Begin Raw records

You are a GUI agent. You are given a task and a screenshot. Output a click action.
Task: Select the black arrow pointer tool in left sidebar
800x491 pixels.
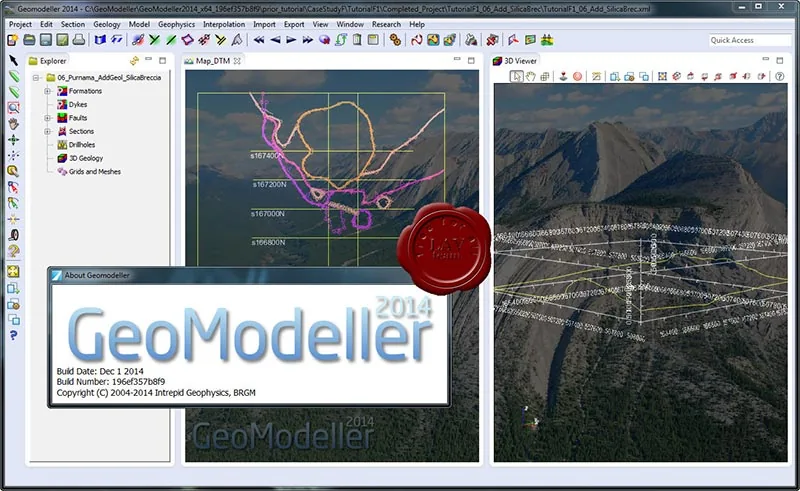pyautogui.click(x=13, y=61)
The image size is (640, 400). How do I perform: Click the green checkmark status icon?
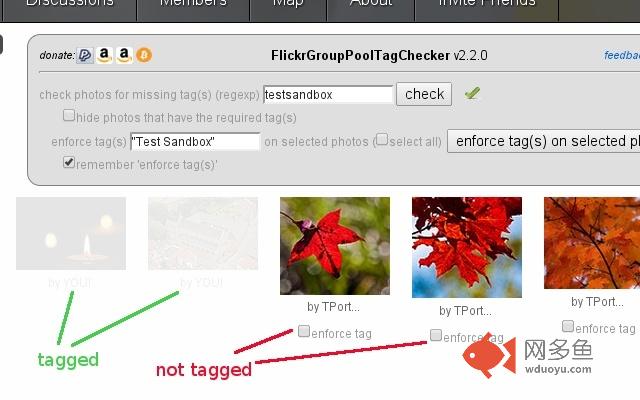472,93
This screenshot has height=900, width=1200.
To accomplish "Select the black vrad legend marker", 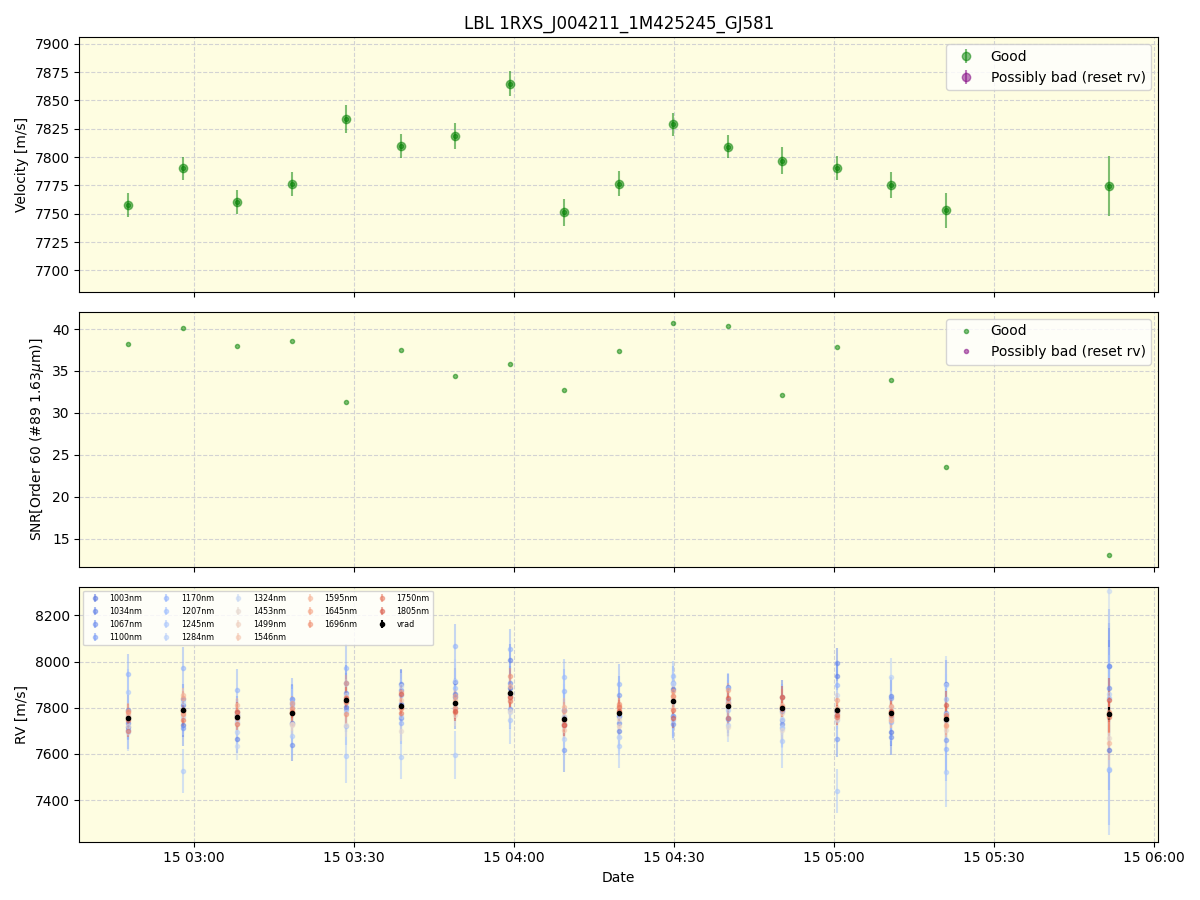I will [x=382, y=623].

End Raw records

• What you need to do:
Report every line of the data above that contains the string "screenshot", copying each line in full. Case matters.

• Solution for this exercise:
You are a GUI agent. You are given a task and a screenshot. Output a click action.
This screenshot has height=900, width=1200.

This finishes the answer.